Our Awards have been running for more than 30 years, and for the last 16 of those it has been our honour to honour those whose careers have shaped Australia’s hi-fi industry and brought the joys of high-quality home entertainment to so many.
This year's recipient joins the ranks of the Sound+Image Lifetime Achievement alumni since the first award in 2007:
And as our Awards are later than usual this year, we jump straight into 2023 for our latest winner...
SOUND+IMAGE LIFETIME ACHIEVEMENT AWARD
Dr. Martin E. Gosnell
Our Lifetime Achievement Award doesn’t indicate that it’s all over for the recipient – this year’s winner is certainly of an age where we trust there’ll be plenty of work still to come. Yet Dr. Martin E. Gosnell already has more successful loudspeaker designs than many a retired designer. And his resumé is a busy one.
He built his first pair of loudspeakers at the age of 17 in his father’s garage (using 10-inch Etone woofers, Audax bass-mids and a classic 25mm Philips tweeter, with a soon-modified three-way Jaycar crossover, he remembers). At 21 he started making active speakers and — after having a dream about designing speakers professionally – he started his own brand, DM Loudspeakers.

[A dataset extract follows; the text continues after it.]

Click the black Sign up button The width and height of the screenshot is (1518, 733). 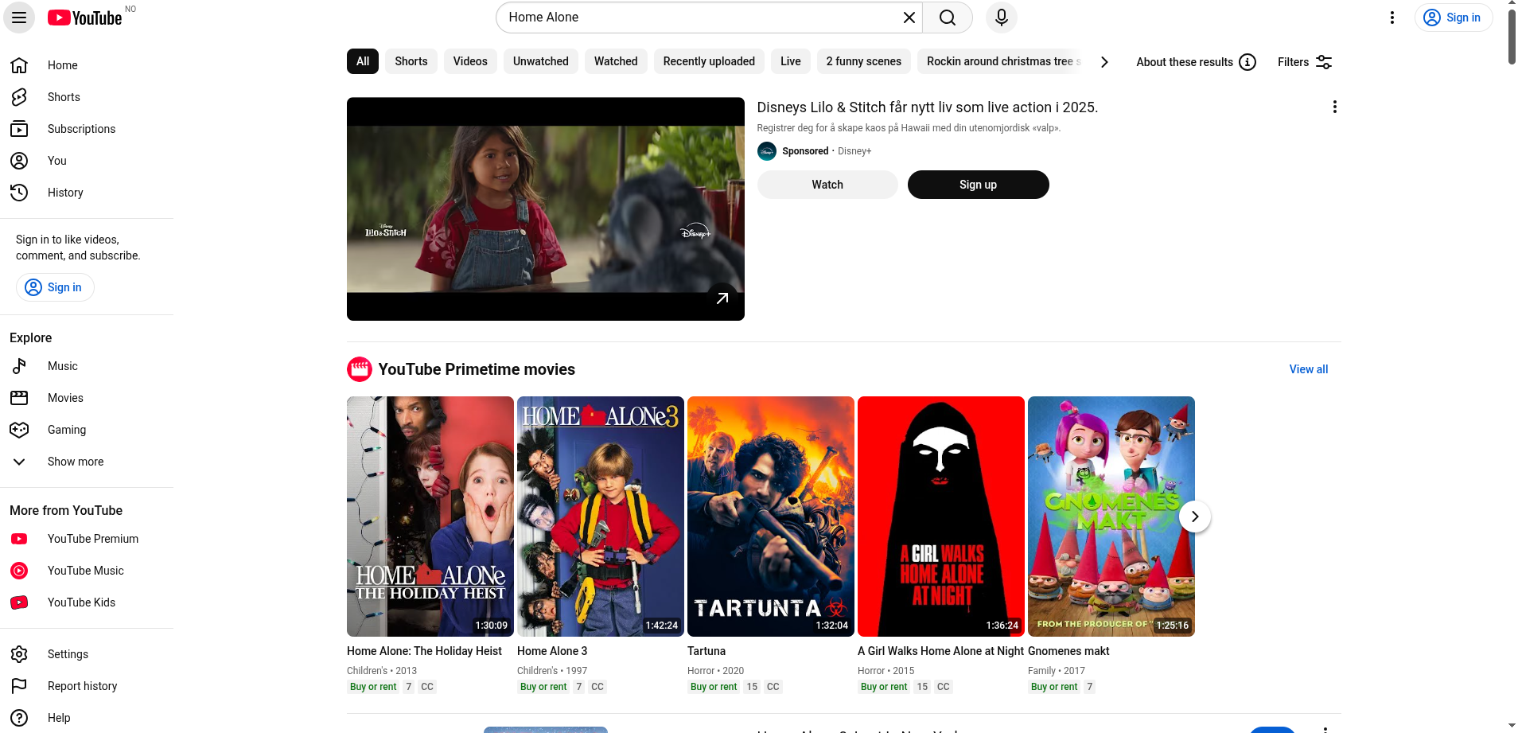[x=978, y=185]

An intense and varied career, meanwhile, saw him as a telecommunications technician, then at CSIRO designing scientific research equipment (world-first laser combustion single particle nano-mass analyzer, anyone?), taking a degree in electrical engineering (first-class honours majoring in control, instrumentation and AI vision), and winning an IEE (UK) engineering prize.
Dr Gosnell has made a habit of keeping multiple careers ticking over. He was working as a contract design engineer – while also selling his own brand of speakers – when he got a call from Ken Dwyer of Audio Products.
“Ken had recently acquired Richter from Ralph Waters,” Dr Gosnell once told us when we interviewed him for a Richter history. “Ken was a real gentleman and I was impressed with his vision and enthusiasm, and before too long I was having an interview with him and a friend of his at the Novotel bar in Sydney. His friend turned out to be none other than Howard Heiber, former owner and president of API Canada, who was there to grill the socks off me on speaker technology, design and engineering. Well, I immediately ordered a double scotch.”
Dwyer left the two tech-heads to chat away, and when he returned several hours later, “Howard and I were engrossed in a conversation like two old enthusiasts. Howard gave Ken both thumbs up – and I was hired as Richter’s new contract designer.”
Dr Gosnell has been designing for Richter ever since, continuing through changes of ownership to John Fahey then John Cornell, while Richter went from strength to strength, winning an impressive collection of product awards (including our own). There were Predator and Sovereign ranges, the ‘Precious Metals’ range that received a huge reception through Harvey Norman, and the trifecta-award-winning Richter Thor Mark IV sub.
In 2016 Brian Rodgers bought Richter, having cut his teeth at Southern Cross Electronics before joining first Grundig Australia and then Bush Australia; Dr Gosnell describes their subsequent partnership as “a match made in heaven... Richter now has a formidable team of engineering, creativity, experience and passion.” The resulting Richter Series 6 has every bit scaled the heights of the company’s most legendary speakers – “by far the best ever, and better-than-ever value for money,” says Dr Gosnell.
And it is now topped by the latest creation, the Excalibur S6, which launches in a special edition black.
“Excalibur was one of those projects that just worked from conception to finality,” he says, even though his time on the project was challenged by those ‘other jobs’: developing spectral microscope systems for university groups and publishing multiple white papers on using spectral microscopy to characterise cellular metabolism.
He’s also worked as a senior machine learning analyst at Emotiv systems, developing algorithms to classify EEG brain signals, and was a senior bioinformatics analyst for a nanoscale biophotonics centre of excellence.
No wonder he says it has been an intensely busy period, and he greatly credits his wife Rachelle with getting him through it all.
Clearly, however, he wouldn’t change a thing. He asks us to thank everyone he has ever worked with, for their contribution to his fascinating and rewarding life.
“I love technology and science,” he tell us, “but there’s no feeling like making a product and seeing the joy on someone’s face when they hear it. I feel blessed to have worked in this industry — the longest thread in my multifaceted career. It’s been tough in recent years, but at Richter we have more determination than ever to keep this wonderful industry, as the song goes, ‘alive and kicking’.”